A block of data
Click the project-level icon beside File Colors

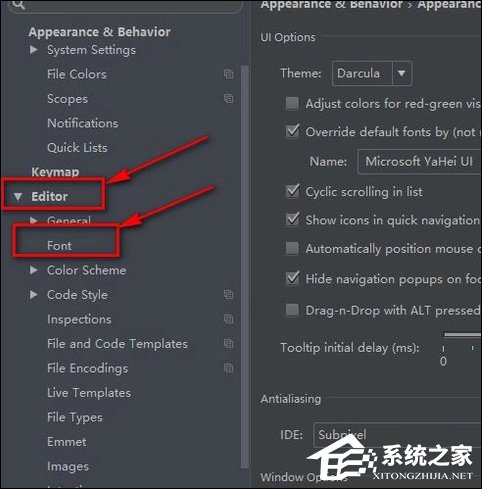228,74
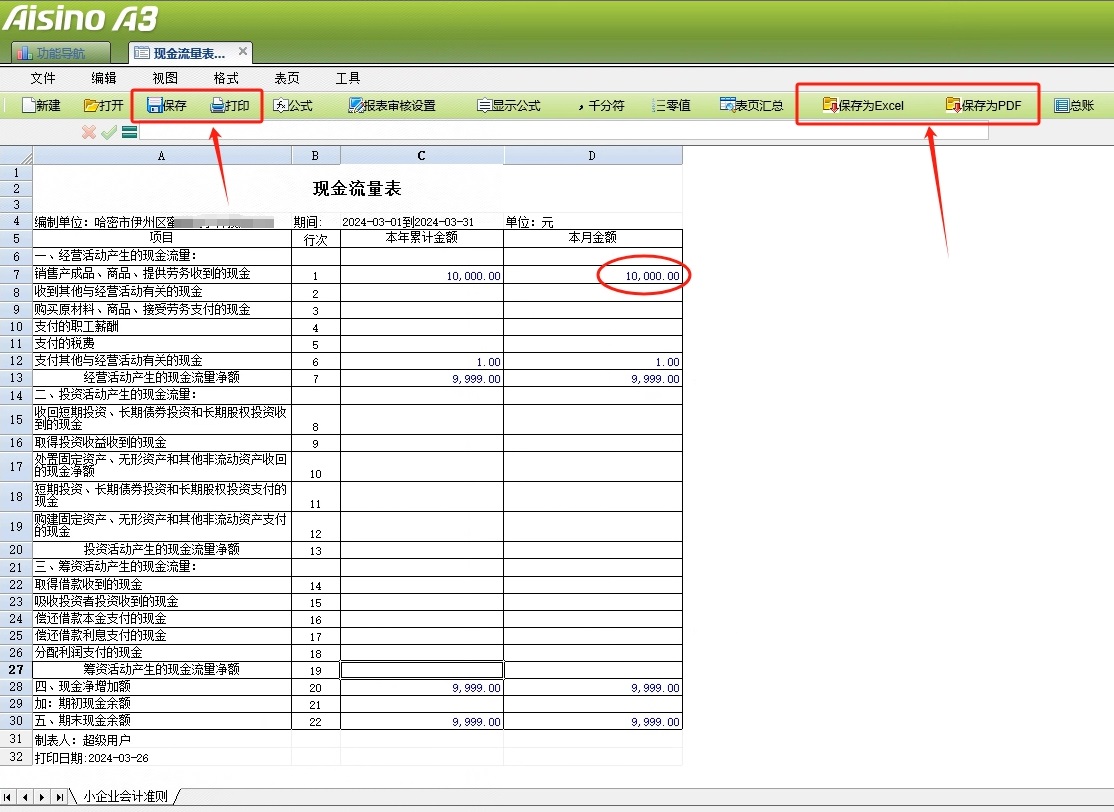Open the 格式 (Format) menu

pyautogui.click(x=225, y=78)
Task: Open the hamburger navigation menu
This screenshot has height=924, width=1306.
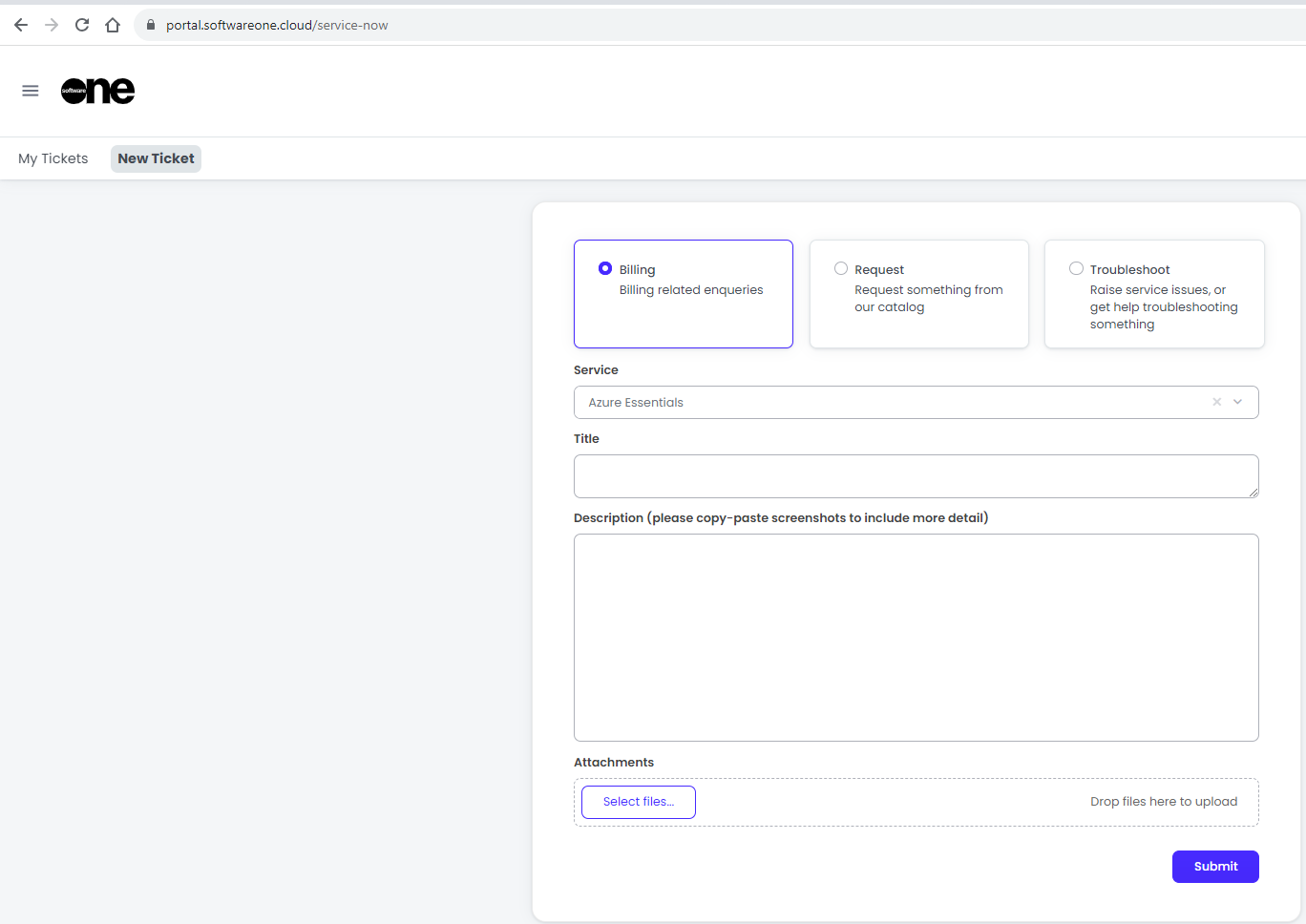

Requirements: Reproduce the rows above line for line, without the pictures.

Finished answer:
Click the project-level icon beside File Colors

228,74
Open the 格式 (Format) menu

pyautogui.click(x=225, y=78)
Task: Open the hamburger navigation menu
This screenshot has height=924, width=1306.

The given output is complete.